> _THE PROBLEM_: Using the entries that follow, state how many lines contain "computer", with no other words.

> _Stored data_:
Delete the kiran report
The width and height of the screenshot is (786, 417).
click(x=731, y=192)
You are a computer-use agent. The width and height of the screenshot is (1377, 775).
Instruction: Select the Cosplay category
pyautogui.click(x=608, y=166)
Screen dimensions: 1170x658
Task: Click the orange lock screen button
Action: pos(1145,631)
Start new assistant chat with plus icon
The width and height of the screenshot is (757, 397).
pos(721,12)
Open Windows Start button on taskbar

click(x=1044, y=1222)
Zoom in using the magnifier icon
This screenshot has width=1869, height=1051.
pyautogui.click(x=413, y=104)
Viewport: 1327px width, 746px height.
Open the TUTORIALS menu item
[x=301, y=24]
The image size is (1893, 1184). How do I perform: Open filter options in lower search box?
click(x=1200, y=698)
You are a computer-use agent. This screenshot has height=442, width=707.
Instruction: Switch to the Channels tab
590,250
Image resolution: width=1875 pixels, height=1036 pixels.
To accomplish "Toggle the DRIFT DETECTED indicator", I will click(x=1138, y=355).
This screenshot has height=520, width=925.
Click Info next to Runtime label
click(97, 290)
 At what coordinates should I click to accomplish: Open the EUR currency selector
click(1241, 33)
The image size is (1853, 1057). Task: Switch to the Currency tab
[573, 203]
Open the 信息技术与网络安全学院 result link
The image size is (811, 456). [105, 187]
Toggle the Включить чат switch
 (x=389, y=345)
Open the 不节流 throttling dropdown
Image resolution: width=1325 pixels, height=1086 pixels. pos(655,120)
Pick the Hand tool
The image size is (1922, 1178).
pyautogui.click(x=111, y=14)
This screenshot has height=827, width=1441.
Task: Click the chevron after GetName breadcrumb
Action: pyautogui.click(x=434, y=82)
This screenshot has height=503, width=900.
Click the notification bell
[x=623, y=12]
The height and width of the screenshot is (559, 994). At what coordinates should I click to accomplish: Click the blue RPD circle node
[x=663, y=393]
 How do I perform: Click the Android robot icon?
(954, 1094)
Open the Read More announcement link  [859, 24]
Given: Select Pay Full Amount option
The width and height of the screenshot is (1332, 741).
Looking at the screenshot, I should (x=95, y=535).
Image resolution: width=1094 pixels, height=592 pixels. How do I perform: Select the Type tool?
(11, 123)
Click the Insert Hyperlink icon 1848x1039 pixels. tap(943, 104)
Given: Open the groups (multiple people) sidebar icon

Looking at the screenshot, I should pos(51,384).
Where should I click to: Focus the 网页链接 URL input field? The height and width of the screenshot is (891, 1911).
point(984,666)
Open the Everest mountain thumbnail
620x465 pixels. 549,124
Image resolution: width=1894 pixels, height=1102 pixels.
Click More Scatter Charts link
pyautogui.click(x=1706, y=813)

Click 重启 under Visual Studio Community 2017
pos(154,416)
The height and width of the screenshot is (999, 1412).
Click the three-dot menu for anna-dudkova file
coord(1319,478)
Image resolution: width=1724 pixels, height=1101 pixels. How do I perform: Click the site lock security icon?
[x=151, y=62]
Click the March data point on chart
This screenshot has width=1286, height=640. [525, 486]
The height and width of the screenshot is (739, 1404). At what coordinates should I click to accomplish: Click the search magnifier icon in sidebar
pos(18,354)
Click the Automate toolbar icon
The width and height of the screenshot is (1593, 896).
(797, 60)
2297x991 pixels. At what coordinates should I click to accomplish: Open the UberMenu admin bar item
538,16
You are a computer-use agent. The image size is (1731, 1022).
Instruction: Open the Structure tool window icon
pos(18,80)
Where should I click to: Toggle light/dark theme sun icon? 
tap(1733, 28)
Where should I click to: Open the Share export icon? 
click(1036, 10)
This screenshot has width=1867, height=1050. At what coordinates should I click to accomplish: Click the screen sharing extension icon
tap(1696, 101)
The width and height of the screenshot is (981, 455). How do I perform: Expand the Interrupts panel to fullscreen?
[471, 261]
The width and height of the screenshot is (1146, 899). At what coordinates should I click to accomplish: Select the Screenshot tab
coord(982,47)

> _RESULT OF THE EXERCISE_: 3